Saved entries:
────────

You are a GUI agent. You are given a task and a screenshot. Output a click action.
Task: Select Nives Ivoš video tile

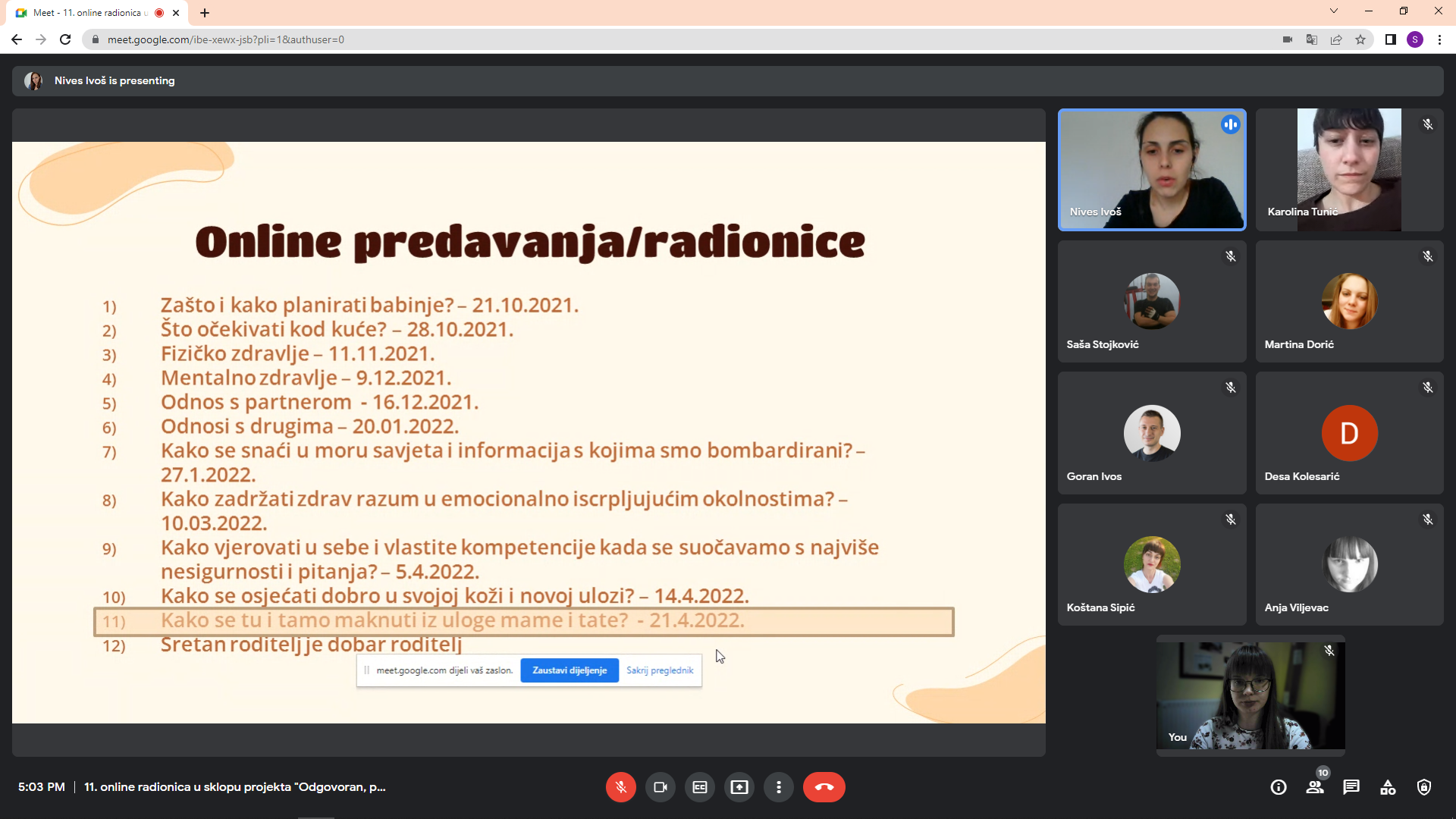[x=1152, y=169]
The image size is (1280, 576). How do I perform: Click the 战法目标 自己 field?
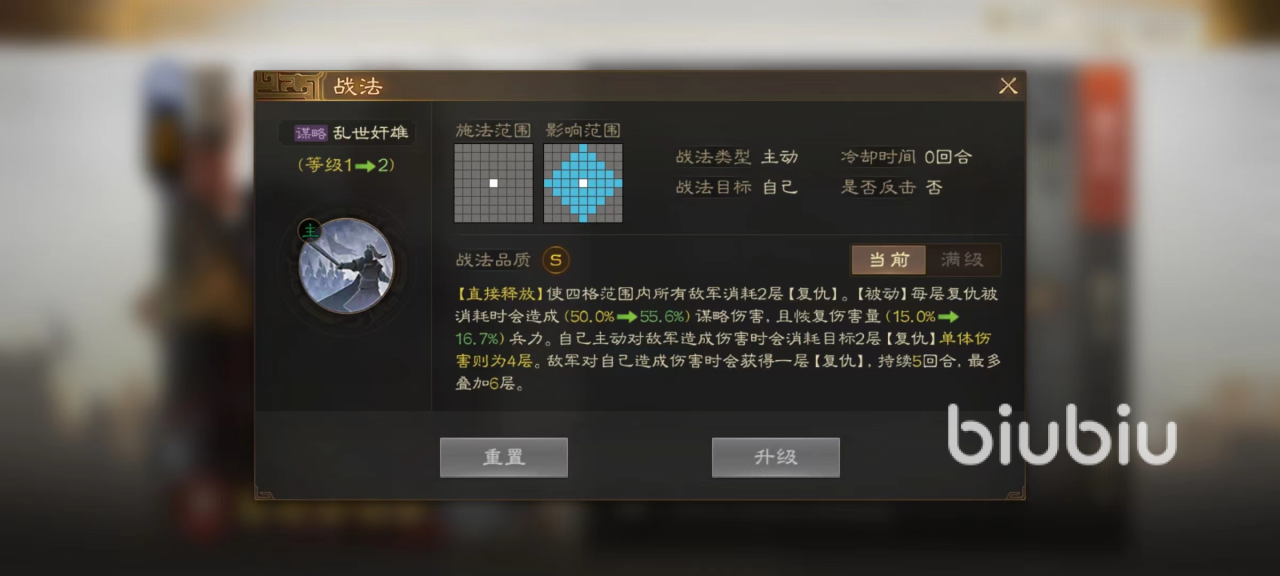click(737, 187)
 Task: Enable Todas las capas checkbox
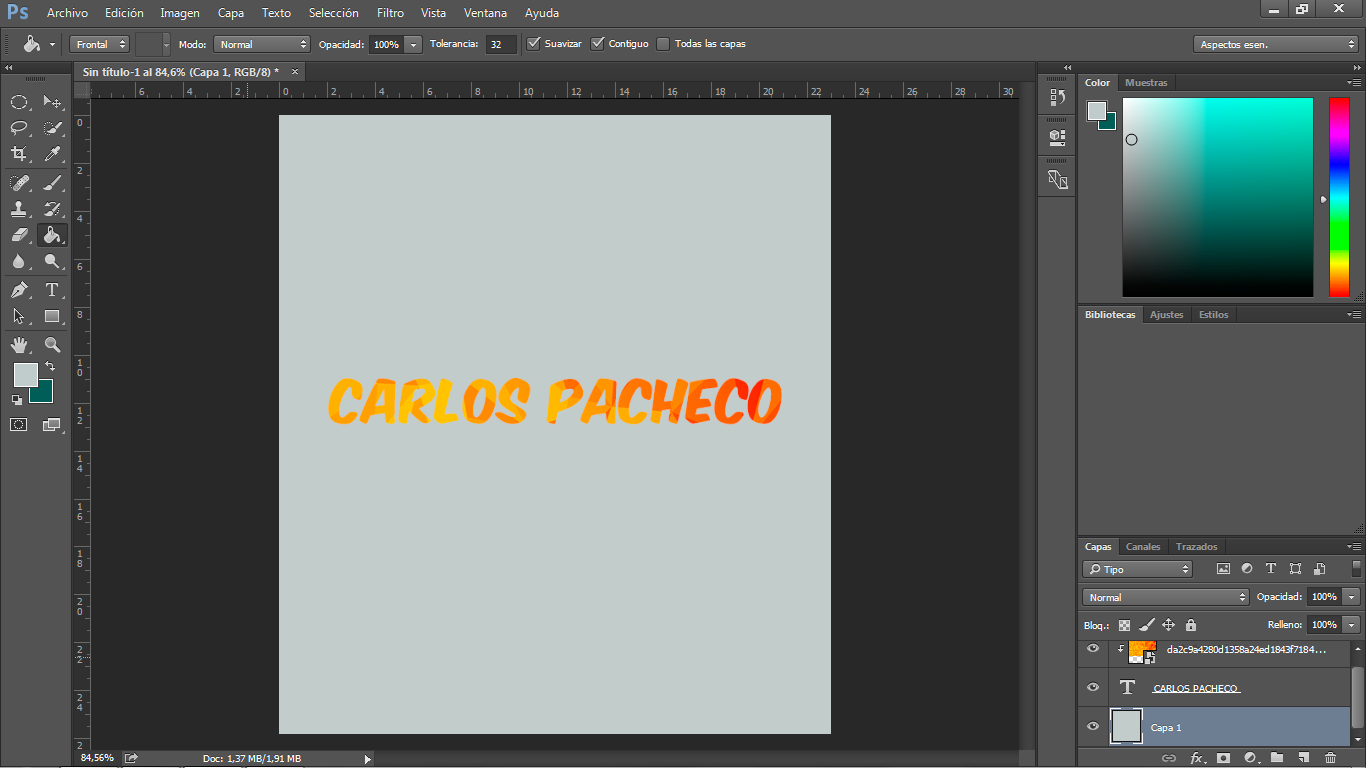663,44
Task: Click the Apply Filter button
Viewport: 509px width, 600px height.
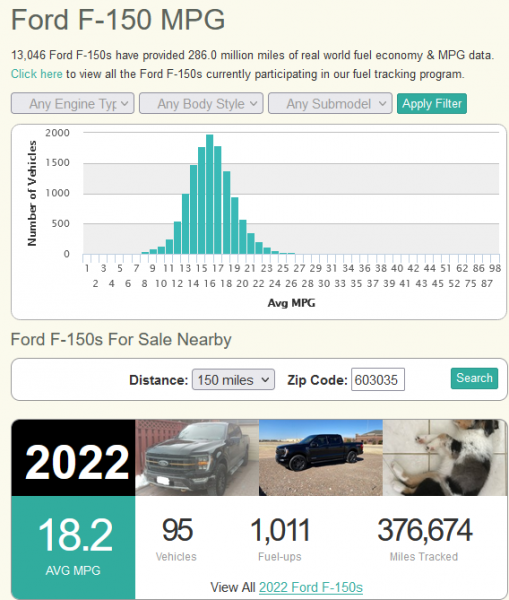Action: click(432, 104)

────────

EXERCISE DIRECTIONS:
Please write every line above out exactly as given, except for any pictures.

TASK SOLUTION:
You are a GUI agent. You are given a task and a screenshot. Output a click action.
Task: Select Nives Ivoš video tile

[x=1152, y=169]
The image size is (1280, 576). How do I perform: Click the 战法目标 自己 field?
click(737, 187)
 Task: Enable Todas las capas checkbox
663,44
Task: Click the Apply Filter button
Viewport: 509px width, 600px height.
Action: click(432, 104)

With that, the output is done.